The European Space Agencies (ESA) European Space Module (ESM) is set to be rocketed into space on Monday as part of the Artemis project, NASA’s return to the moon.
A key part of the Orion Spacecraft, the airbus built European Space Module provides the “heart and lungs” for astronaut missions to the Lunar surface and will power the spacecraft to and from its Lunar orbit by providing propulsion, power and thermal regulation.
It will also supply astronauts with water and oxygen on future missions.
Artemis One, which is due to launch on Monday 29th August, will be unmanned and will act as a “certification” for the crew module testing its re-entry and landing systems as part of the programme.
Artemis Two will be the first manned flight and is set for 2024.

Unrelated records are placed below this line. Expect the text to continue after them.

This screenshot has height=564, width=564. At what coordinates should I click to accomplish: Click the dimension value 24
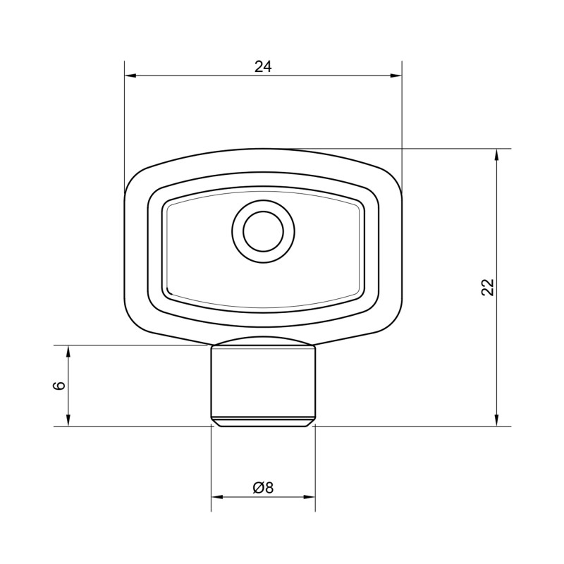(x=263, y=67)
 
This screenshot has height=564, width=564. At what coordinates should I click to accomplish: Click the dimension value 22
(x=488, y=287)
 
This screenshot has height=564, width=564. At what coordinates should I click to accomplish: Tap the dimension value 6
(x=59, y=385)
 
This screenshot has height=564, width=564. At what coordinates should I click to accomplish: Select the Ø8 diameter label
(x=263, y=488)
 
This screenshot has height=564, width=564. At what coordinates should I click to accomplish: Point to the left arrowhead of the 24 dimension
(x=130, y=75)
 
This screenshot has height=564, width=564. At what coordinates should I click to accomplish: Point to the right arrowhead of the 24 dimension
(x=396, y=75)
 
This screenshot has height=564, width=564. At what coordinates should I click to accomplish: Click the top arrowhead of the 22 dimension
(x=497, y=154)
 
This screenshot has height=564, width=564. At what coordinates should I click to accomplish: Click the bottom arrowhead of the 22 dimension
(x=497, y=420)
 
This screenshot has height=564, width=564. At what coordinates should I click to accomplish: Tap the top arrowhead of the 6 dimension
(x=68, y=351)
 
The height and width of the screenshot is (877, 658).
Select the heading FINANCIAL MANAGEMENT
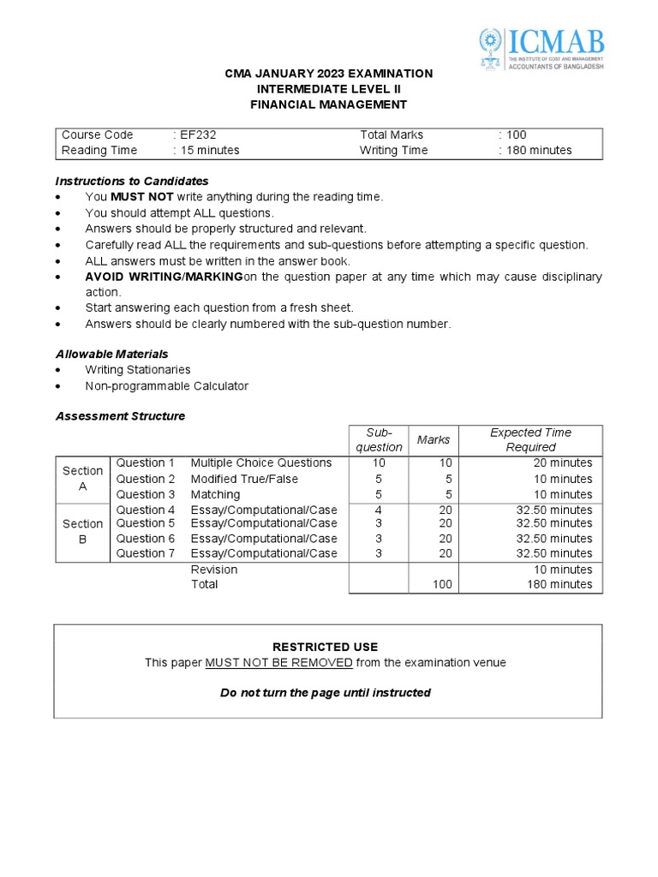point(328,104)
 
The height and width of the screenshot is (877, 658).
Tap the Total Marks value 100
point(516,134)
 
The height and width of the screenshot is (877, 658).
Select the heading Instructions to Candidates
point(132,181)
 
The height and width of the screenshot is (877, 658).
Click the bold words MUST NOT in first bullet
point(142,197)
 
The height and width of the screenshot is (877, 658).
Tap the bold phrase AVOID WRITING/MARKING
point(164,277)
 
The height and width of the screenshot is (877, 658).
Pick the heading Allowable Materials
point(111,354)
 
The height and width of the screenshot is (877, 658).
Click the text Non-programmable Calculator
point(166,386)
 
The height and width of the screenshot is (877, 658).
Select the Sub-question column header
point(378,439)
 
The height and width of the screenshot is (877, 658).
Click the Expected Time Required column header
point(530,439)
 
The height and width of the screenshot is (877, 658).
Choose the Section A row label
point(82,479)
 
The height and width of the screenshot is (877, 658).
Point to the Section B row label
point(82,531)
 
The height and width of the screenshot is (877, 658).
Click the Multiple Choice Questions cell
point(260,463)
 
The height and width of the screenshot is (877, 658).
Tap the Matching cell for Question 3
point(215,494)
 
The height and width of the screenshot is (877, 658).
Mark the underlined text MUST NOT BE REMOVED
point(278,663)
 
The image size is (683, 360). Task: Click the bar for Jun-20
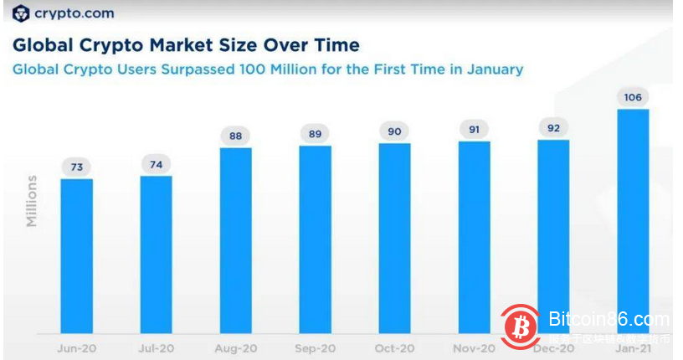coord(76,255)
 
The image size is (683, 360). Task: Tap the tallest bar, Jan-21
coord(633,221)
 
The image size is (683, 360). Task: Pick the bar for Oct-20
coord(394,238)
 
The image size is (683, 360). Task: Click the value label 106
coord(633,98)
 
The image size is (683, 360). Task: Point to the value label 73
coord(76,167)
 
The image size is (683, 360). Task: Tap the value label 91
coord(474,130)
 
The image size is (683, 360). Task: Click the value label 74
coord(156,165)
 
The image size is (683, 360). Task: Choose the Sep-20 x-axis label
coord(315,347)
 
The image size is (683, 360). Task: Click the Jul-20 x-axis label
coord(156,347)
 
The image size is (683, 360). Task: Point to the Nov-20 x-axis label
coord(474,347)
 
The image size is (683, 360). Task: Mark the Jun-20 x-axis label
coord(76,347)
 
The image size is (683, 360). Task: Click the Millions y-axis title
coord(32,201)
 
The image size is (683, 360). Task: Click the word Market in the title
coord(196,44)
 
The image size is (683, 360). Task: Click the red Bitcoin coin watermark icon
coord(521,325)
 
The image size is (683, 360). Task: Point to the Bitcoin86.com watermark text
coord(609,320)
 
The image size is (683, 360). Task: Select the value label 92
coord(553,128)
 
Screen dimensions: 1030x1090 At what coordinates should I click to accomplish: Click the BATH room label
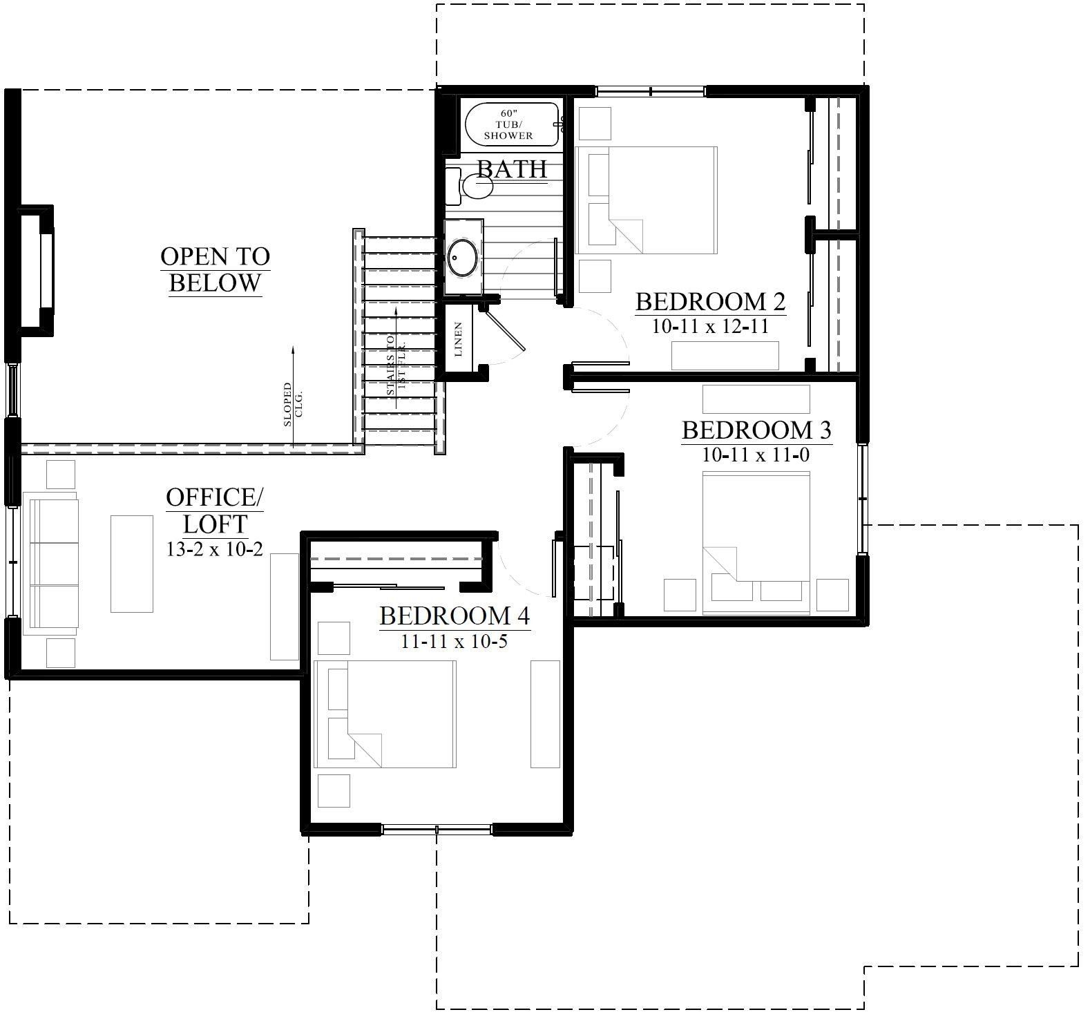(512, 169)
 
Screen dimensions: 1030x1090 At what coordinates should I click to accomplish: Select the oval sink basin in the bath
(462, 258)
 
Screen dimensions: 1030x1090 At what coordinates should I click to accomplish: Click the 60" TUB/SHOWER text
(508, 124)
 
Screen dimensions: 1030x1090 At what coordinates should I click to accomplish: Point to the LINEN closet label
(458, 339)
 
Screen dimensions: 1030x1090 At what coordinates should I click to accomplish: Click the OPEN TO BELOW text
(215, 269)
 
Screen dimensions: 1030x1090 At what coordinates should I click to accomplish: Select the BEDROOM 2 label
(710, 302)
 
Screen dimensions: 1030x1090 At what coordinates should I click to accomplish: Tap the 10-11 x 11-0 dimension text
(755, 454)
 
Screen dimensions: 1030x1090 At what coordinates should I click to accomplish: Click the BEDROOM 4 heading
(455, 615)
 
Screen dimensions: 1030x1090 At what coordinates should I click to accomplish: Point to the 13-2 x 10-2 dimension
(214, 549)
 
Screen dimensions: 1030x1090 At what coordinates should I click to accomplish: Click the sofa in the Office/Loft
(51, 564)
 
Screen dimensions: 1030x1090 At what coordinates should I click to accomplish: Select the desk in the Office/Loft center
(132, 563)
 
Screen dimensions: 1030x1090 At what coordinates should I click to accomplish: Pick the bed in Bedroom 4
(385, 714)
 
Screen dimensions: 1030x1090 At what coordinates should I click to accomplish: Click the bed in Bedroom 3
(756, 542)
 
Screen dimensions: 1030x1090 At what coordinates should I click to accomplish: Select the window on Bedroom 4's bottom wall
(437, 830)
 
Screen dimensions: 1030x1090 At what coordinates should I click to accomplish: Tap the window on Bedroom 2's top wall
(651, 90)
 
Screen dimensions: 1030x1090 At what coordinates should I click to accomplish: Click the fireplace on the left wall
(38, 270)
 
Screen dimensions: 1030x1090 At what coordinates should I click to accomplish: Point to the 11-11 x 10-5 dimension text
(455, 641)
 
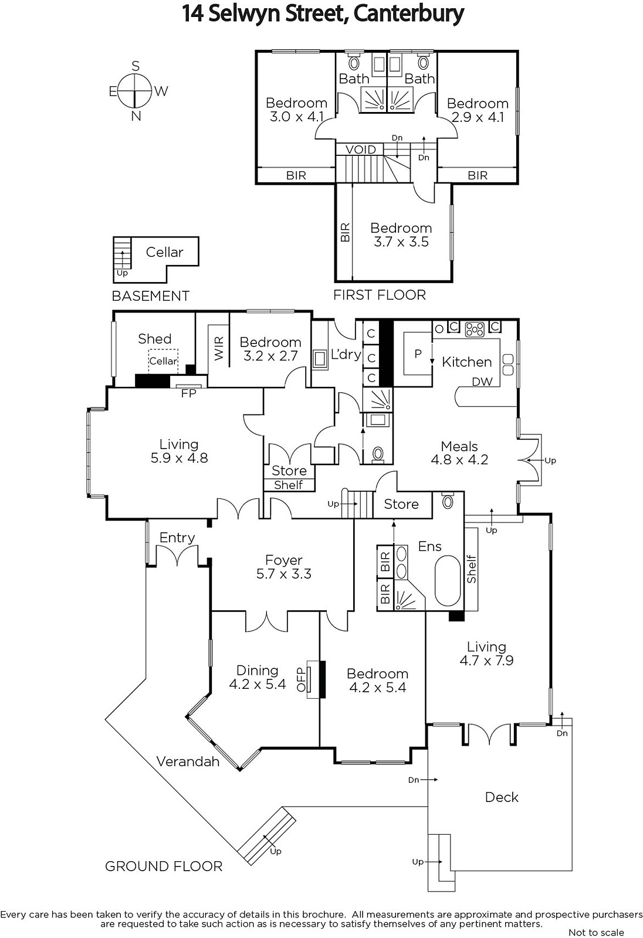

Jean-Marc Nasr, head of Space Systems at Airbus. said: “The launch of NASA’s Orion spacecraft with the European Service Module has historic significance 50 years after the last astronaut lunar mission and is another major step toward returning astronauts to the Moon. The programme is now moving forward and we are ready for a return to the lunar surface in 2025 together with our customers ESA and NASA and our industrial partner Lockheed Martin Space,”
The 13-tonne European Space Module is made up of over 20,000 parts from electrical equipment to thrusters, solar arrays, propellant tanks, life support materials and several kilometres of cables and hoses.
It also features a signature 19-meter diameter four-bladed solar array generating enough electricity to power two average houses.